Saved data entries
▶

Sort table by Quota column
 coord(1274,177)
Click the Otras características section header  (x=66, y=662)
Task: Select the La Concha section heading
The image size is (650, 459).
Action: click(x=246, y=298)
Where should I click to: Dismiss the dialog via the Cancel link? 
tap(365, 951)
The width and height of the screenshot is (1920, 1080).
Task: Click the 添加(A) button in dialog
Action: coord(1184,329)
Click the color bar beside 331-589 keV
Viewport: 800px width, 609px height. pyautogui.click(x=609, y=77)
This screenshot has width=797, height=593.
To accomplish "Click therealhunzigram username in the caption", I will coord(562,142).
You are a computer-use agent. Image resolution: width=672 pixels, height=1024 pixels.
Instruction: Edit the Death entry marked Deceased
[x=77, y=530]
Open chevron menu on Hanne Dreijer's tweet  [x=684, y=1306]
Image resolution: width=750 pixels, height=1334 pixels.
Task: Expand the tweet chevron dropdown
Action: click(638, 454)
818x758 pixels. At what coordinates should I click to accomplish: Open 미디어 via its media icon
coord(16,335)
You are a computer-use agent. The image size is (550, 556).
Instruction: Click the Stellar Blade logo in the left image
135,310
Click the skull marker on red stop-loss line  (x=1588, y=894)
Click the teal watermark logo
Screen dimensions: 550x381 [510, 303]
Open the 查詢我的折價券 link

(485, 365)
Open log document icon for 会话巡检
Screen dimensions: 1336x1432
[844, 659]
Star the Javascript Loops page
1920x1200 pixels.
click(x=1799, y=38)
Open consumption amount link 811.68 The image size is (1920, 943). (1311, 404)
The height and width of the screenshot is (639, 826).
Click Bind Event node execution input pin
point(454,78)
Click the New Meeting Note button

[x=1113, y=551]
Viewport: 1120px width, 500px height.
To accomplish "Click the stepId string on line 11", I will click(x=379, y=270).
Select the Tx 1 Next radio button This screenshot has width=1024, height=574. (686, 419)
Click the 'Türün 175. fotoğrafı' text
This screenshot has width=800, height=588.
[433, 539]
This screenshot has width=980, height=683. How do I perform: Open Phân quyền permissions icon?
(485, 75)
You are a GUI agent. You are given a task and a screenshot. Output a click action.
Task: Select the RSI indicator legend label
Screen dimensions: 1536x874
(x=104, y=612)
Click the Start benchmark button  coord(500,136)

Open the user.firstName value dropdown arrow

◀

*What the exercise asks*. Take the lines from the one containing "Task: Select the La Concha section heading" through the one containing "Action: click(638, 454)" and swap "Cancel link" for "Cancel button". Give back only those lines, with everything else left as it is.

*Task answer*.
Task: Select the La Concha section heading
The image size is (650, 459).
Action: click(x=246, y=298)
Where should I click to: Dismiss the dialog via the Cancel button? 
tap(365, 951)
The width and height of the screenshot is (1920, 1080).
Task: Click the 添加(A) button in dialog
Action: coord(1184,329)
Click the color bar beside 331-589 keV
Viewport: 800px width, 609px height. pyautogui.click(x=609, y=77)
This screenshot has width=797, height=593.
To accomplish "Click therealhunzigram username in the caption", I will coord(562,142).
You are a computer-use agent. Image resolution: width=672 pixels, height=1024 pixels.
Instruction: Edit the Death entry marked Deceased
[x=77, y=530]
Open chevron menu on Hanne Dreijer's tweet  [x=684, y=1306]
Image resolution: width=750 pixels, height=1334 pixels.
Task: Expand the tweet chevron dropdown
Action: click(638, 454)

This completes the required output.